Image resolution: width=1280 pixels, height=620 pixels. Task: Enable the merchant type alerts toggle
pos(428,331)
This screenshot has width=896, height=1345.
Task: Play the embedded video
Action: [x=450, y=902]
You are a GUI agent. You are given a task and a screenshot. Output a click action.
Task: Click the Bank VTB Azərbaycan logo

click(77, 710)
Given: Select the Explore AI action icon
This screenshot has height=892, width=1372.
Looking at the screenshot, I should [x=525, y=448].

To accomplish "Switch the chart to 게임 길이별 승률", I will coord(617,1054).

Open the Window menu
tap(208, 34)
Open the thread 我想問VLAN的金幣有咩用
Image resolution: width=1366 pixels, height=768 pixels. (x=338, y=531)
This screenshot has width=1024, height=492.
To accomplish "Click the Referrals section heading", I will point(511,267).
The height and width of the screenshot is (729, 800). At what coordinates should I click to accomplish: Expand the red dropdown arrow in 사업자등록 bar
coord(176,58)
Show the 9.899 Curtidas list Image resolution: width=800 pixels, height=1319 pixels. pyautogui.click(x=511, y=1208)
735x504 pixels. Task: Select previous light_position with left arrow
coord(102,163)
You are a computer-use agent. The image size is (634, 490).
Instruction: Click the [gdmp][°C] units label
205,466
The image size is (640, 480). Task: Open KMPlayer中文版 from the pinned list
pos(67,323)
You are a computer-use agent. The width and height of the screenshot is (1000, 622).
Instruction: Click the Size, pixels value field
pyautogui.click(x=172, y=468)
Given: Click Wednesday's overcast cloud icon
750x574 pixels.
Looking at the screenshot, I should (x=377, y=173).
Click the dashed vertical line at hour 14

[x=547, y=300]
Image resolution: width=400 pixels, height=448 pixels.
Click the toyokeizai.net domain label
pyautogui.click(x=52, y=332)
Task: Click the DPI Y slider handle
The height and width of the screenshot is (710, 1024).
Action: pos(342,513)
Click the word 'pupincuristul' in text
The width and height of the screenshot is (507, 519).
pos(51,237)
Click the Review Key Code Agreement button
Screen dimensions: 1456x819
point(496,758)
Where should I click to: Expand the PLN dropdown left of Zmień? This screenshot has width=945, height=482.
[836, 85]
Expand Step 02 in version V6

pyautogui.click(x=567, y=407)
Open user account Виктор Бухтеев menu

────────────────────────────────────────

- **WHAT IS NEEDED**
Check each line of the data above for the word "will" and say how many lines have it. Give the number alone.

- **SOLUTION TO THIS EXERCISE**
2